SOURCE DOCUMENT:
Import and Query Documents with Vision Understanding
Standard text extraction misses tables, charts, headers, and complex layouts in PDFs and scanned documents. DocumentRag extends the base RAG engine with vision-based document understanding: it renders each page as an image, processes it through a Vision Language Model (VLM), and generates layout-aware Markdown that preserves tables, headings, and formatting. This produces dramatically better retrieval results for visually complex documents like invoices, research papers, and technical manuals.
Why This Matters
Two enterprise problems that vision-based document understanding solves:
- Accurate table and chart extraction. Financial reports, lab results, and compliance documents contain critical data in tables and charts that plain text extraction destroys. Vision understanding preserves table structure as Markdown, making it searchable and answerable.
- Scanned document processing. Many enterprises still work with scanned PDFs (contracts, historical records, government filings). Vision understanding reads these documents without requiring a separate OCR pipeline.
Prerequisites
| Requirement | Minimum |
|---|---|
| .NET SDK | 8.0+ |
| RAM | 16 GB recommended |
| VRAM | 8+ GB (for VLM + embedding model simultaneously) |
| Disk | ~6 GB free for model downloads |
| PDF files | At least one .pdf file to test with |
Step 1: Create the Project
dotnet new console -n VisionDocQuickstart
cd VisionDocQuickstart
dotnet add package LM-Kit.NET
Step 2: Basic Document Import with Vision Understanding
This program loads three models (embedding, vision, and chat), imports a PDF using vision-based page processing, and queries the indexed content.

SUPPLIED DATA:

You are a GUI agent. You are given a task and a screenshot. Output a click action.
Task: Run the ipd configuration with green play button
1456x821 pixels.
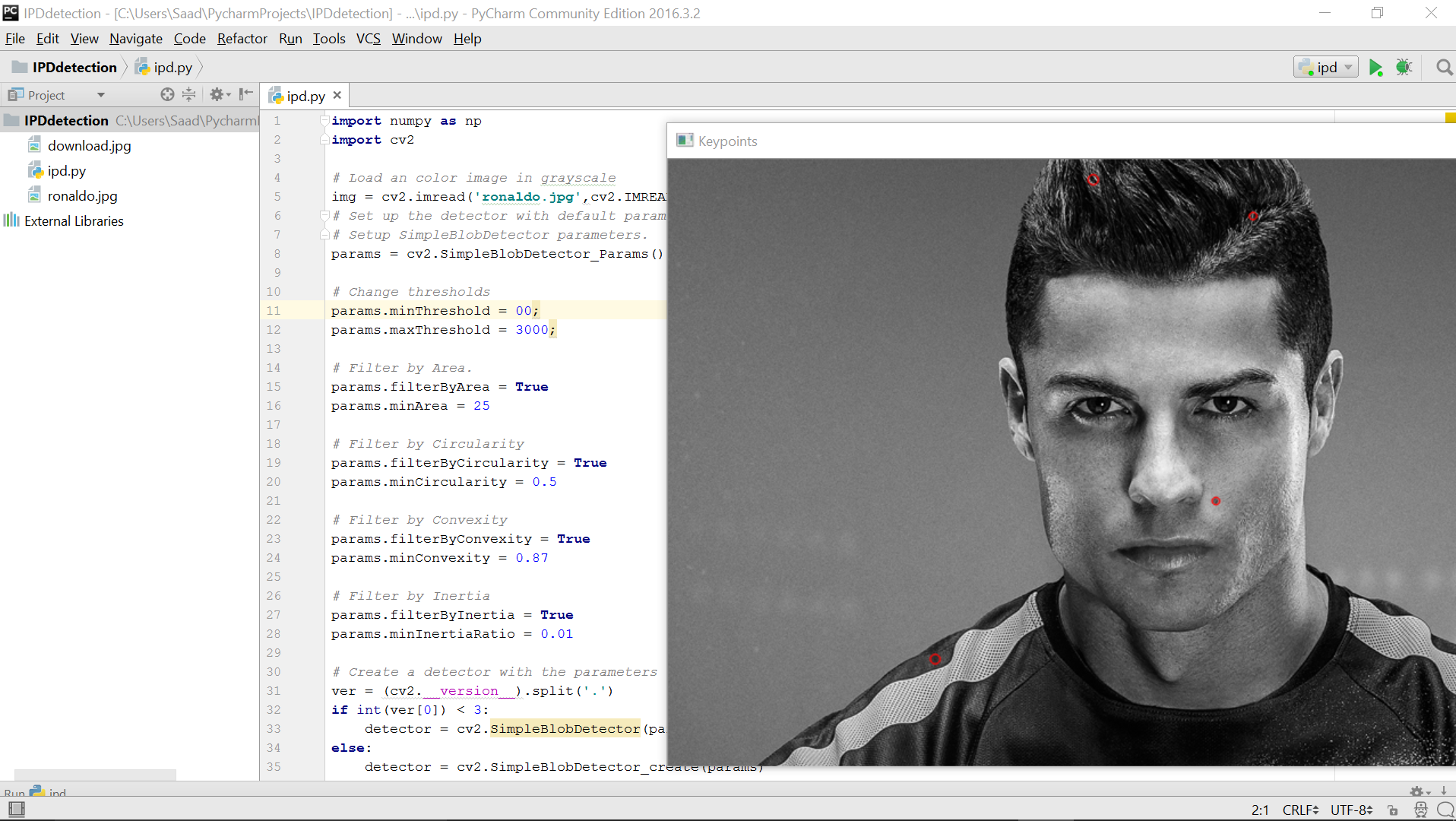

CHALLENGE: In the guide to importing documents with vision understanding, how much free disk space is listed for model downloads?

ANSWER TO THE TASK: About 6 GB.